The focus of this proposal is on the structure of PARK14-encoded phospholipase A2g6 (PLA2g6), and its
unique Ca2+ signaling function, which we have recently discovered to be intimately involved in the genesis of
Parkinson's disease (PD). We found that the patients with idiopathic or familial PD associated with specific
PARK14 mutations have normal catalytic activity of PLA2g6, but significant deficiency in its store-dependent
activation, which results in impairment of Ca2+ entry, depletion of intracellular Ca2+ stores, autophagic
dysfunction and other pathological events leading to age-dependent PD. Only full length PLA2g6(L), but not
(S) splice variant can restore Ca2+ signaling and prevent PD-associated deficits. Thus, PARK14-encoded
PLA2g6(L) emerged as a potential target for PD drug discovery, but the progress is currently halted by the lack
of atomic structure of PLA2g6, poor understanding of the structural and functional mechanisms underlying its
PD-associated dysfunction, and the fundamental differences between its (L) and (S) variants.
Our working hypothesis is that functional PLA2g6(L) represents a tetramer with unique atomic structure
that allows this protein to associate with plasma membrane, which is essential for its specific store-operated
Ca2+ signaling function and role in human PD. Our multidisciplinary research team will use synergistic
approach integrating electron cryomicroscopy (CryoEM), biochemical, molecular, and cellular approaches to
identify structural determinants of Ca2+ signaling function and PD-related dysfunction of PLA2g6. Aims are:
Aim 1. Determine the 3D structure of full-length PLA2g6(L) and compare it with PLA2g6(S). We will
use high-throughput single-particle CryoEM to solve the structure of human recombinant PLA2g6(L) and (S)

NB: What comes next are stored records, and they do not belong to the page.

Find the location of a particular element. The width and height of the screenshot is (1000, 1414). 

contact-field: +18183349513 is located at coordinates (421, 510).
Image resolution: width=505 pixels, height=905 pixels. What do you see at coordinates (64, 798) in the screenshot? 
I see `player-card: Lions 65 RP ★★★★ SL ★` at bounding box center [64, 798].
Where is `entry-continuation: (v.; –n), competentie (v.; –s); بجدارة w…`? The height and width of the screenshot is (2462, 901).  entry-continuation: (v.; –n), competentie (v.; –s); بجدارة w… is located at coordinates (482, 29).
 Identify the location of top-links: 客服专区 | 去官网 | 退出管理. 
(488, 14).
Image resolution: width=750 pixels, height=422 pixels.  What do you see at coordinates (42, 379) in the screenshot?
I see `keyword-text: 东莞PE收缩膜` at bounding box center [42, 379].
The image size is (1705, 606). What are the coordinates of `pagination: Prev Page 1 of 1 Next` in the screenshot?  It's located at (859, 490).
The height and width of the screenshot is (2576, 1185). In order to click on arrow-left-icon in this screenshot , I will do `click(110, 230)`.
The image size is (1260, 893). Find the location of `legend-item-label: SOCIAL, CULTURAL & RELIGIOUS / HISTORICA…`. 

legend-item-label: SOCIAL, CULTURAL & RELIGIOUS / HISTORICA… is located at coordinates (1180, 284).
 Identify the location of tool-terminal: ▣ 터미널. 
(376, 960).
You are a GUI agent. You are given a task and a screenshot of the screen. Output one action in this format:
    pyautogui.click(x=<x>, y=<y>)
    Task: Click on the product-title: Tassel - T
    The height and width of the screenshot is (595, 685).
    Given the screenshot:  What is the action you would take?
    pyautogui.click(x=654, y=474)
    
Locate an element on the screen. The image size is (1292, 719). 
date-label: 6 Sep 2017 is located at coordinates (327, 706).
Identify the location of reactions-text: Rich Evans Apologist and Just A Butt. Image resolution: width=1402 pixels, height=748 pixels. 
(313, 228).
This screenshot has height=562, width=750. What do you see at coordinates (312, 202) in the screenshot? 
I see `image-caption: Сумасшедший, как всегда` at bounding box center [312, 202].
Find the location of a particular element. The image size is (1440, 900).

proteins heterologously expressed and purified from human cells.
Aim 2. Investigate structure-based functional properties of PLA2g6(L). Molecular, biochemical and live
cell functional assays will be used to validate PLA2g6(L) structure, and confirm some of its functional
predictions. We will use mutagenesis and specific peptides to investigate the role of PIN domain for PLA2g6(L)
association with plasma membrane and its store-operated Ca2+ signaling function.
Expected outcome and impact of the proposed research: We expect to solve the structure of PARK14-
encoded full length PLA2g6(L) at atomic (< 3 Å) resolution and delineate molecular and structural determinants
of its unique Ca2+ signaling function. This multidisciplinary research direction breaks the barriers between basic
science and translational medicine, creates a new powerful interface between structural analysis and
mechanisms of neurodegeneration, and increases the probability of the major scientific discoveries that can
transform multiple fields. Solving the PLA2g6 structure and understanding the mechanism of its PD-associated
dysfunction will open doors for development of PLA2g6 targeted therapeutic interventions for human PD.